Thursday, July 22, 2010

The Giant Story

About a week ago I mentioned that Smiley is now memorizing stories and reciting them (as best he can) even when the book is not in front of him, and thus it is time to introduce him to Bible stories.

We bought six "children's Bibles", which are not really Bibles but collections of various short Biblical stories with pictures. I'll review them in a later blog post.

His favorite story, by far, is David and Goliath, which he calls "The Giant Story".  He cannot hear this often enough to satiate his love for it.

Sadly, it seems impossible to find an acceptable version of the story on YouTube.  This is not surprising.  I am trying to avoid changes of camera position, especially back and forth during a single scene.  But the obvious way to show tension during the confrontation between David and Goliath is to switch between views of David's face and Goliath's face, and an easy way to make Goliath look huge is to intersperse a camera angle that looks down over his shoulder at David.

I liked this version for showing the stone's flight.  But we always watch videos with the sound off, and Smiley said "too much talking" when the characters did little but move their mouths for a few minutes, earlier in the video than my bookmark.

I'm not sure why I like how these two versions showed the fight taking more than a moment.  The Biblical account makes it sound like David ran, shot one stone, and the fight was over in a few seconds.  Perhaps it was that quick.  For some reason it seems to me even more miraculous and glorifying to God if the encounter lasted a little longer.

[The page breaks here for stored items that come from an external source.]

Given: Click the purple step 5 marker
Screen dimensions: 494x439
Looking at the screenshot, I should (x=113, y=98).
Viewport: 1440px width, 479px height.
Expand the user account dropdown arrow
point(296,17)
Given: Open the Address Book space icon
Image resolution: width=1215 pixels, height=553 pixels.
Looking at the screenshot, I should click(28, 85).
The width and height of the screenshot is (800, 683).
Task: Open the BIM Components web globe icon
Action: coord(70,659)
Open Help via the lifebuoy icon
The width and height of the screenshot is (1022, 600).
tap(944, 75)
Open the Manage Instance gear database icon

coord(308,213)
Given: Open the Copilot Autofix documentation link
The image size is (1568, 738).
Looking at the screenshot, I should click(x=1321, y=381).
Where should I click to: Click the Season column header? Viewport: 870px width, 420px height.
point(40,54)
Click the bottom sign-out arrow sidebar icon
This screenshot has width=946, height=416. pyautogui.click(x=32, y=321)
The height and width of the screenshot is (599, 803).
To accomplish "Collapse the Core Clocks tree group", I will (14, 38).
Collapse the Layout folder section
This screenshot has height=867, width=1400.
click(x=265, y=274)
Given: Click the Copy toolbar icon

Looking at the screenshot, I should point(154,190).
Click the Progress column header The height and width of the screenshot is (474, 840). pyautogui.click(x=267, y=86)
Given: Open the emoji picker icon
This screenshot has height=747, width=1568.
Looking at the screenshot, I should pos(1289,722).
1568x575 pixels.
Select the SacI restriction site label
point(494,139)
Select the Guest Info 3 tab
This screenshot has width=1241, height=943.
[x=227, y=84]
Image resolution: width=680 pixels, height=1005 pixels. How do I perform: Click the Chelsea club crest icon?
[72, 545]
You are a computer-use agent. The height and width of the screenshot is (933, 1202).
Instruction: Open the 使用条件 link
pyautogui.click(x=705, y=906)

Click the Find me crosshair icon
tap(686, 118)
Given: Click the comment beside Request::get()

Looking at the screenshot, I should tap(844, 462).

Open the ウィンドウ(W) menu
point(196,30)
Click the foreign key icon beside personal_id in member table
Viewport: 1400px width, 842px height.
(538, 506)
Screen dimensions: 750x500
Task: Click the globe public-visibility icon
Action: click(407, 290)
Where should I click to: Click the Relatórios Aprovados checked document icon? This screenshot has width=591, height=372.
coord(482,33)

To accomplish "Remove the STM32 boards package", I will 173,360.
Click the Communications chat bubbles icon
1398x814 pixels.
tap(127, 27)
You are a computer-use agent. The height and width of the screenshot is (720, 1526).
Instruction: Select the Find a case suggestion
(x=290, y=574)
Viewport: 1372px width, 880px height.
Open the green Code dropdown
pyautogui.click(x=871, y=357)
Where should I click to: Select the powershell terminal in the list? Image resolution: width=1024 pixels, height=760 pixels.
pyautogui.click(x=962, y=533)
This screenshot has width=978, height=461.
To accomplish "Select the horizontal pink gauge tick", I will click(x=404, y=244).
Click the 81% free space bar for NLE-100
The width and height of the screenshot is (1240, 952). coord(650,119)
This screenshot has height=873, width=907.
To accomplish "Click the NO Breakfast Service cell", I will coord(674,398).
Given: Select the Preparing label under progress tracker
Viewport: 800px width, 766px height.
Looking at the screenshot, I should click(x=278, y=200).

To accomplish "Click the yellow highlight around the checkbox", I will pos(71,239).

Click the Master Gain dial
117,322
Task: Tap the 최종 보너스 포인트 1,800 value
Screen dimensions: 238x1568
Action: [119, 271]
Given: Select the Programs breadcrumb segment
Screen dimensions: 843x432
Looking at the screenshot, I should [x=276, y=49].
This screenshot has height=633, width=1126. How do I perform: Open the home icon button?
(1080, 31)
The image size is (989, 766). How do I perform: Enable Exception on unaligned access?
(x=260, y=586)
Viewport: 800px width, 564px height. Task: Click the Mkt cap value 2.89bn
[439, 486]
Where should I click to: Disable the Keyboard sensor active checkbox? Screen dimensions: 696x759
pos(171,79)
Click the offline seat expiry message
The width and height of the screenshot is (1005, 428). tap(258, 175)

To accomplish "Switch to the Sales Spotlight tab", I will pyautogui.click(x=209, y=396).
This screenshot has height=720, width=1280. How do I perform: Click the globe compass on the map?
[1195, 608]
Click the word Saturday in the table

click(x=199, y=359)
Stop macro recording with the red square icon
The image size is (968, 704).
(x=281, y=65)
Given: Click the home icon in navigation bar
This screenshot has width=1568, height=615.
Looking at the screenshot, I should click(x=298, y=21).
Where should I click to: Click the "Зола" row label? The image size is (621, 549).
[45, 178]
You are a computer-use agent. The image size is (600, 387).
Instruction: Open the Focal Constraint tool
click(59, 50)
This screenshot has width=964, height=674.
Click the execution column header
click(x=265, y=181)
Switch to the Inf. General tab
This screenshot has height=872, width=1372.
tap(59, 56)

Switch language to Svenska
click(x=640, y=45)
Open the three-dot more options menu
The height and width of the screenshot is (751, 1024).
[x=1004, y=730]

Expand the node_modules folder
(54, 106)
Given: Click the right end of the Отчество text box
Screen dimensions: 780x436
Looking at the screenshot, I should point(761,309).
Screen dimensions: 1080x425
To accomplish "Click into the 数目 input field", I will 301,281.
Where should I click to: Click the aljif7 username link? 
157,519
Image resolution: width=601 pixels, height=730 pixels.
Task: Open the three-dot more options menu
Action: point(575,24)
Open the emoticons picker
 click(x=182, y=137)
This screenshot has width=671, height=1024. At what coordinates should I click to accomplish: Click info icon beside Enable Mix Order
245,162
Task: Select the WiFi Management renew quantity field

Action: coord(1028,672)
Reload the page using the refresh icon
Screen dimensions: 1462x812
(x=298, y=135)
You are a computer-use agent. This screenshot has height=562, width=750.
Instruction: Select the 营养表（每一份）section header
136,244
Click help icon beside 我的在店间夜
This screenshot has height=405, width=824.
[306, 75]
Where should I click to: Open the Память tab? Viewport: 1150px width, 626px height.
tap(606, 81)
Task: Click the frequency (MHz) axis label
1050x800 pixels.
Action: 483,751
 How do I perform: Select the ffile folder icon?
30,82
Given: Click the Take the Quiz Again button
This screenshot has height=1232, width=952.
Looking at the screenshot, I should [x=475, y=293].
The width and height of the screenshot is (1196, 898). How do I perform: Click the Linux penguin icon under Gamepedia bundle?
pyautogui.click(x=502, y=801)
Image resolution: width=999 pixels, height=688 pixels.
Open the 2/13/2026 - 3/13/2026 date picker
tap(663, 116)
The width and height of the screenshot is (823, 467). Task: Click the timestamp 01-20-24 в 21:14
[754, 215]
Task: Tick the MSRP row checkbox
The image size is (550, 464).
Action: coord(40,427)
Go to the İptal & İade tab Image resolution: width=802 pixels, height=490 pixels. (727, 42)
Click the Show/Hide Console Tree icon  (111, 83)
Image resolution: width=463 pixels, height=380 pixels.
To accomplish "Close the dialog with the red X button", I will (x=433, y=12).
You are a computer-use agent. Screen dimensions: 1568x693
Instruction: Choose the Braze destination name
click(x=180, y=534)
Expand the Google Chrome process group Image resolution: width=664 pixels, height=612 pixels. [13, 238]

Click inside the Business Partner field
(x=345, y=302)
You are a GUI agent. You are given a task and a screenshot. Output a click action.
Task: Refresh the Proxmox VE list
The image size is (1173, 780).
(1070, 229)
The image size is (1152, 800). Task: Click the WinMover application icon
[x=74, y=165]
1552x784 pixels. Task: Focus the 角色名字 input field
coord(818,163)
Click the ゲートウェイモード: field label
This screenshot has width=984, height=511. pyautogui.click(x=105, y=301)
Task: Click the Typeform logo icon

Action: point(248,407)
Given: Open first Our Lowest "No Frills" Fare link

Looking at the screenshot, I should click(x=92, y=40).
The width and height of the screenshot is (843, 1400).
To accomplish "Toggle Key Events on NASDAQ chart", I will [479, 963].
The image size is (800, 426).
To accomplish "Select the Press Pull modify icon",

UPDATE: I forgot to mention an inaccuracy in many versions of David and Goliath that irks me.  The Israelite army should be pitifully armed, and almost unarmored!  We read in First Samuel 13 that the whole army has only two swords, spears, and sets of armor.  In the next chapter we read of Jonathan killing some Philistines, and in the following chapter the Israelite army defeats the Amelkites.  So by chapter 17, with Goliath, the Israelites have probably claimed some weapons from defeated foes, and maybe some people found armor that fit.  But overall the army must still look very shoddily equipped!